Dataset entries —

*****

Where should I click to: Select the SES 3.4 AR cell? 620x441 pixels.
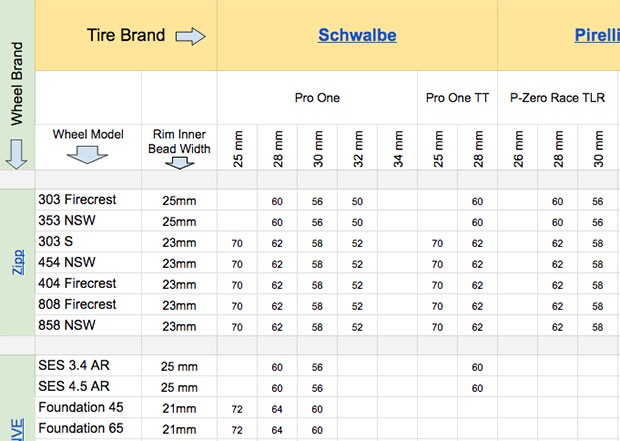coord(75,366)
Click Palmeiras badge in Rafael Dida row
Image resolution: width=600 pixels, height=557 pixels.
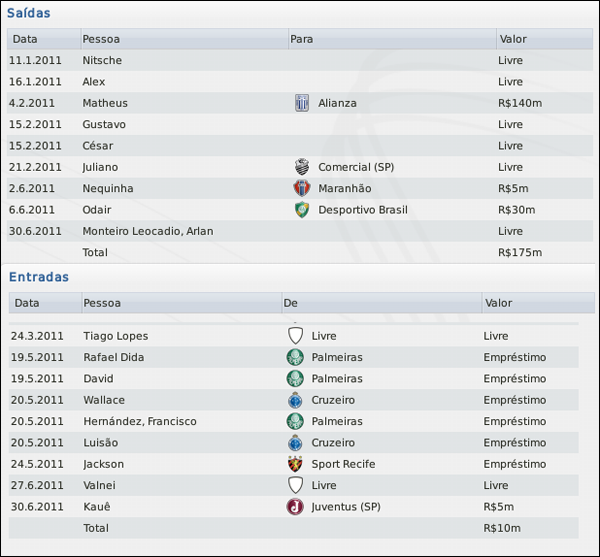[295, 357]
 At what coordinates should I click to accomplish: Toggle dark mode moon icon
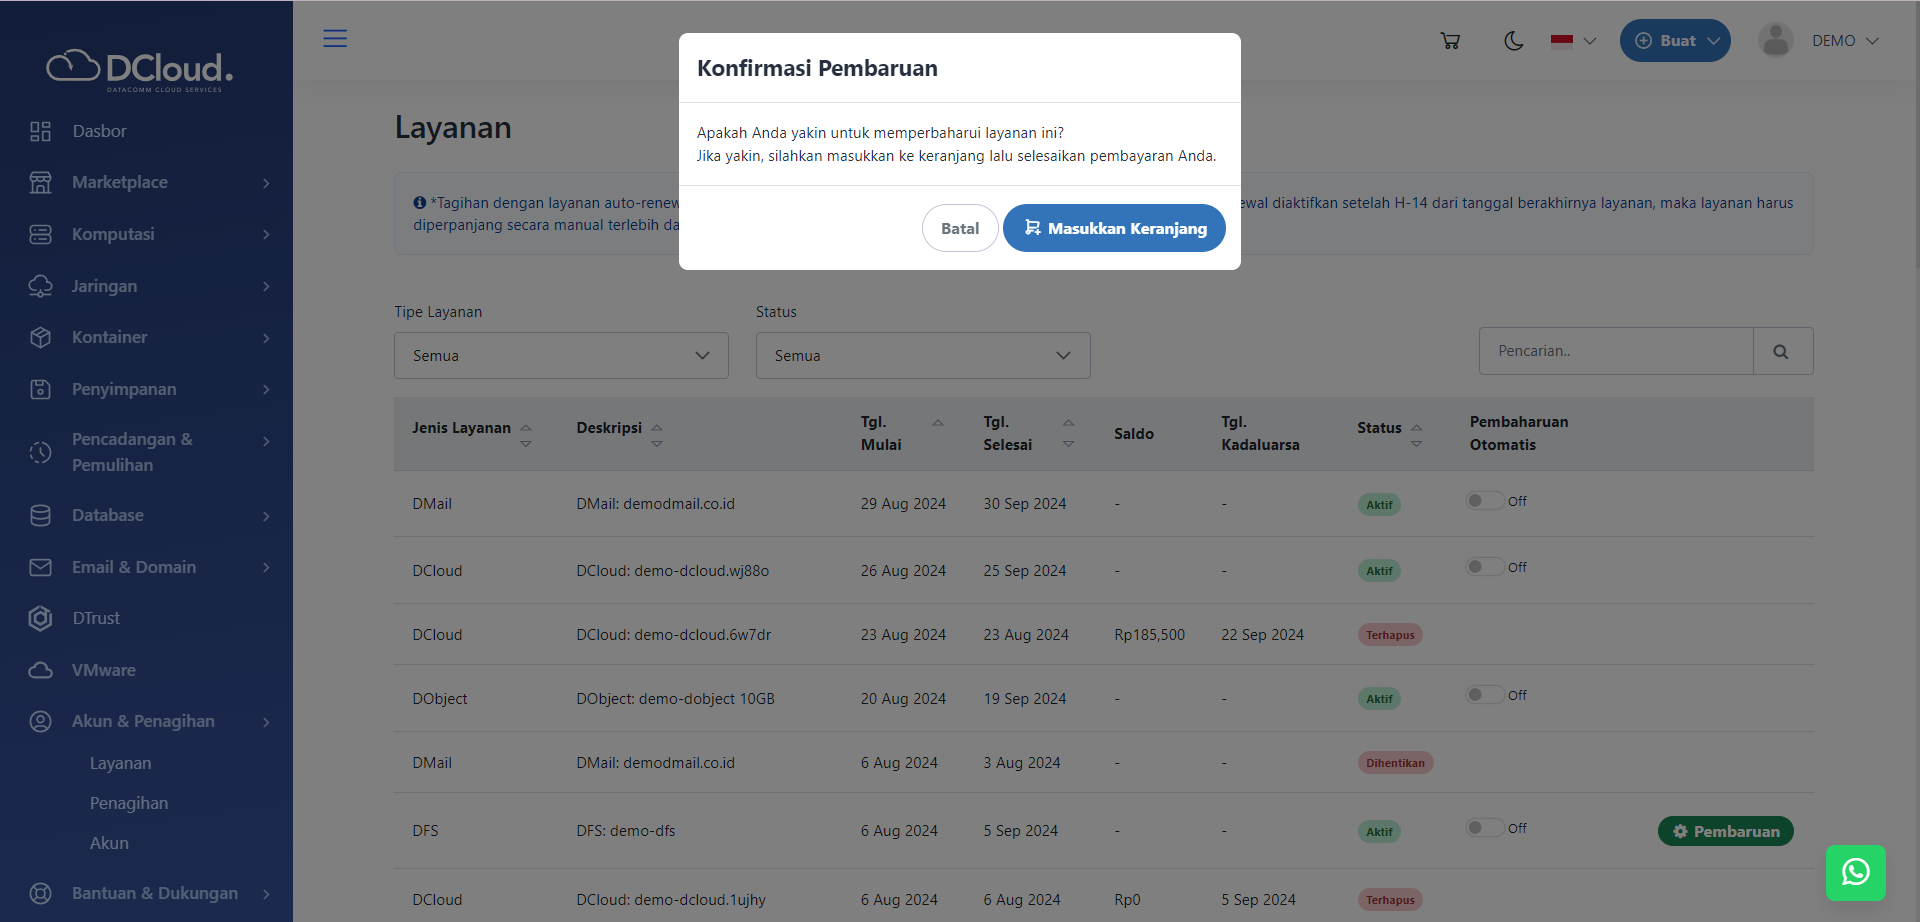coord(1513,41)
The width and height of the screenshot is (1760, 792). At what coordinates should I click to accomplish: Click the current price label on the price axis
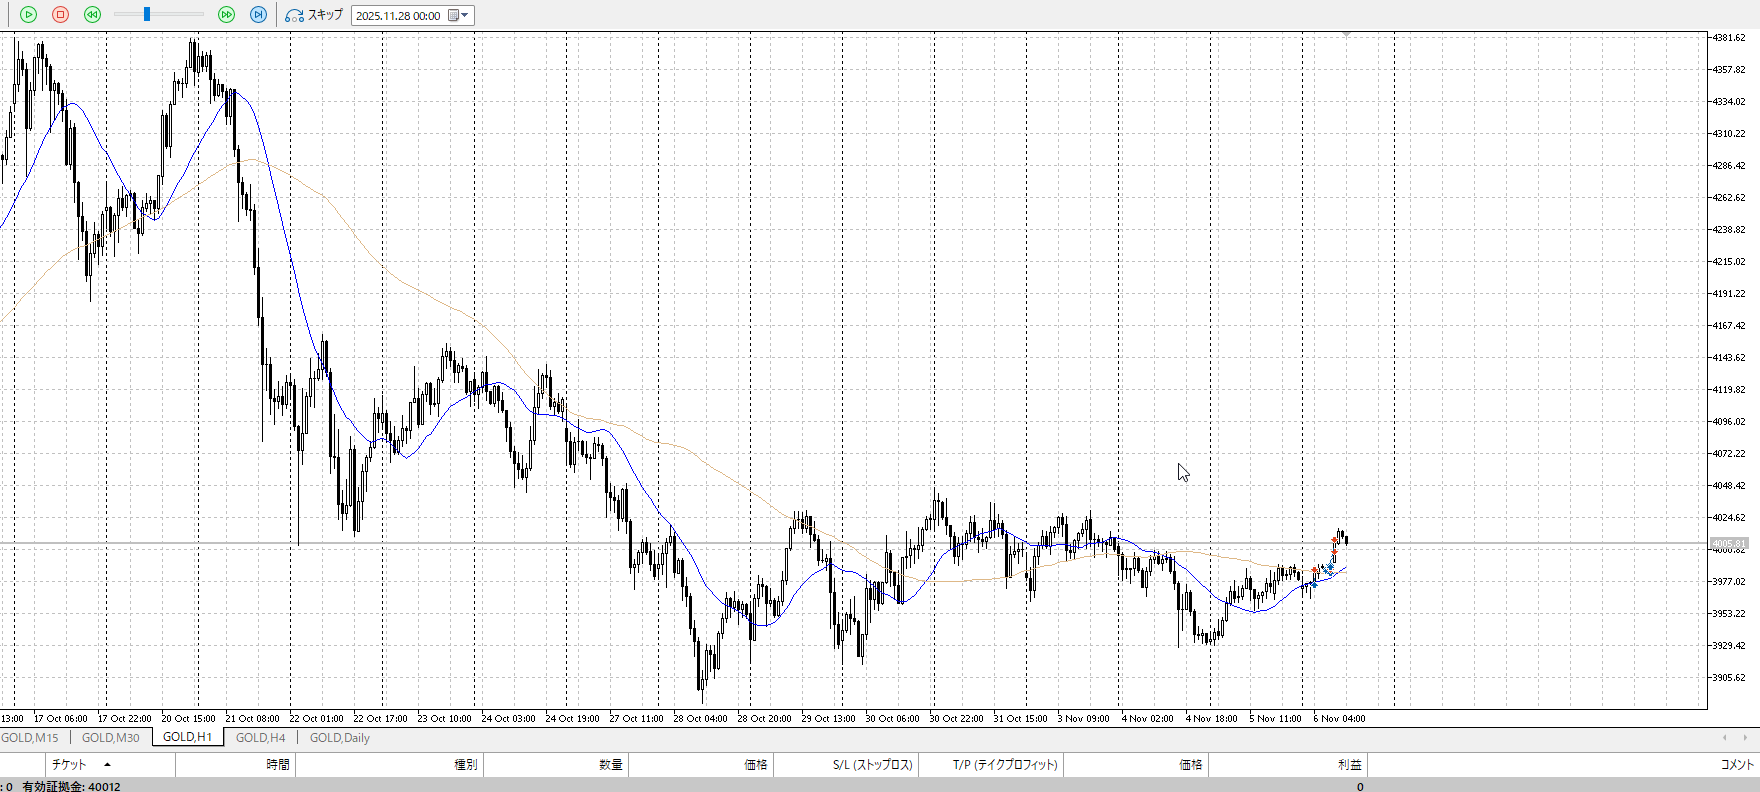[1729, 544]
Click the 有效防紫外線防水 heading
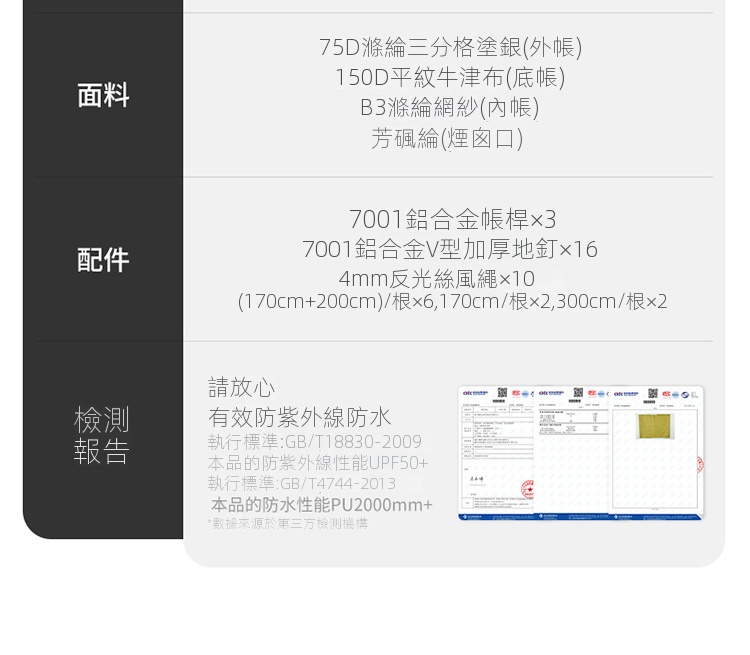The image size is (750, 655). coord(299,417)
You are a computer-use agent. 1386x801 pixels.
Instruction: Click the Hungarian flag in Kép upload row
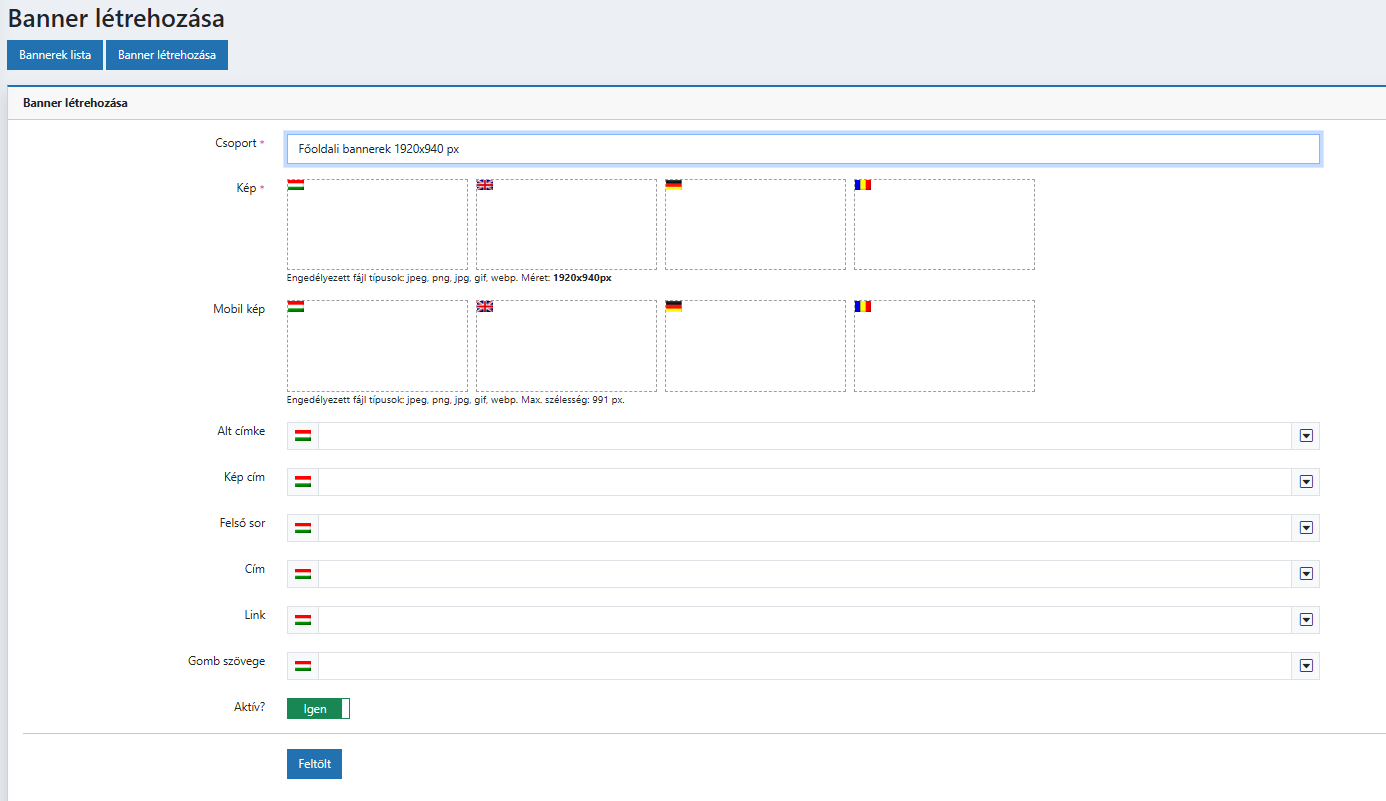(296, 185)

*****

WHAT THE EXERCISE ASKS — Print exactly the lines from the line with "The width and" through the end of the data, both ends included, and print no pictures.

ANSWER BOX —
The width and height of the screenshot is (1760, 792). At what coordinates should I click to accomplish: Click the current price label on the price axis
[1729, 544]
Click the 有效防紫外線防水 heading
The image size is (750, 655). coord(299,417)
You are a computer-use agent. 1386x801 pixels.
Instruction: Click the Hungarian flag in Kép upload row
(296, 185)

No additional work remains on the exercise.